I look at him, unable to lie and yet unwilling to tell the truth.
Cal nods as if that’s all the confirmation he needs, and the conversation is over. I get out and close the car door as quietly as I can so as not to wake the neighbours, bending down to wave goodbye through the window. Cal raises his hand in response.
The light is on in Dad’s front room, a bright postage stamp in an otherwise dark road. If it seems unusual that he hasn’t drawn the blinds, after I pass through the front gate, I understand why: he’s passed out on the sofa, an almost-empty bottle of Jack Daniel’s beside him. It’s then I remember I don’t have his house key: it’s back at my house, and my house keys are in Ali’s kitchen. Urgh. Ilightly rap on the window to try to rouse Dad, but I don’t think a marching band in the front room would be able to wake him.
‘Everything all right?’
I jump.
‘Cal, you scared me!’ I whisper. ‘Jesus!’

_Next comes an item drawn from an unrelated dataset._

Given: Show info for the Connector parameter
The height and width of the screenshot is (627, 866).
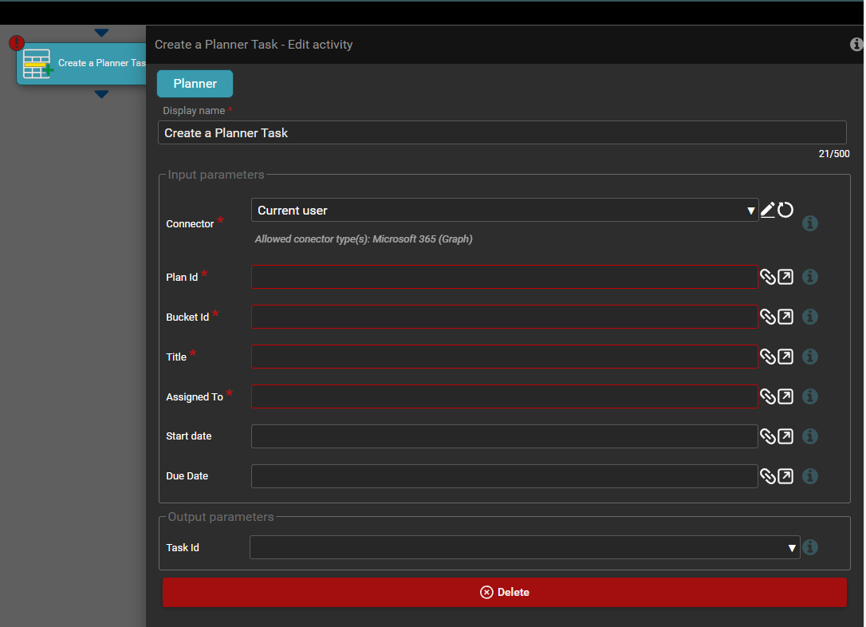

‘Sorry. I was trying not to wake the neighbours. Are you locked out?’
I gesture to the window and Cal takes a look. ‘Ah,’ he says. ‘Right.’

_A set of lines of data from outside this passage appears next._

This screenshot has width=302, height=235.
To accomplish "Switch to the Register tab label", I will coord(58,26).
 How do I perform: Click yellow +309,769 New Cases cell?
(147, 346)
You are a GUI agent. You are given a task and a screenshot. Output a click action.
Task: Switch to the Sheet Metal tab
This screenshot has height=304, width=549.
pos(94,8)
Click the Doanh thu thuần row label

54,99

‘Yeah. And I don’t have my key.’
‘Breaking and entering?’ he suggests.
‘Gonna have to be,’ I say. ‘Come on, round the back. I used to sneak out that way all the time when I was a teenager. It never occurred to me that one day I’d be gagging to sneakin.’
Because the houses on Dad’s road are terraced, the way to the back means walking halfway down the street so we can double back on ourselves around the rear, which is a good five-minute walk.

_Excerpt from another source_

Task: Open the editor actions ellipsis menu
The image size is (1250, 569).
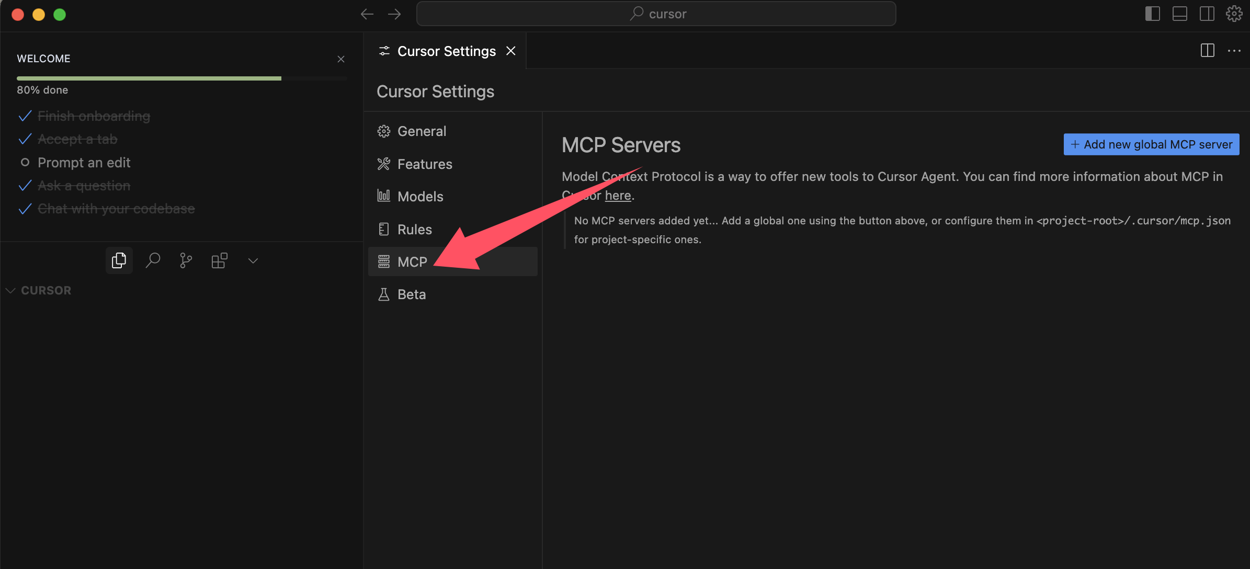Action: click(1235, 50)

‘Were you a naughty teen then?’ Cal asks as we navigate the dark pavements.
‘Me?’ I say. ‘Naughty? Nooooo.’ I’m smiling, though. He knows I’m kidding. ‘All right,’ I admit. ‘Maybe a little. I smoked and drank when Dad was out at work, messed about with my mates, that sort of thing. I don’t think anyone would have cared if I’d kept my grades up, but they slipped a bit.’
‘Good grades aren’t everything,’ Cal says.
‘Spoken like a regular C-student,’ I tease.
‘Bs, really,’ he counters. ‘But I was a terrible teenager. I didn’t rebel, didn’t go out and do stupid things.’
‘Really!’ I say. ‘You were a good boy, then?’
‘Chronically uncool,’ he replies. ‘If I’d smoked and drank and had sex, it would only have been with myself.’
‘Awww. I can’t imagine you as uncool. Everyone wants to know you.’
‘I don’t know about that.’
‘I do,’ I say. We reach Dad’s back gate, and I have to hop up onto a ledge in the wood of it so I can reach over and unlock it. I do it on the first try, and get down to swing the thing open.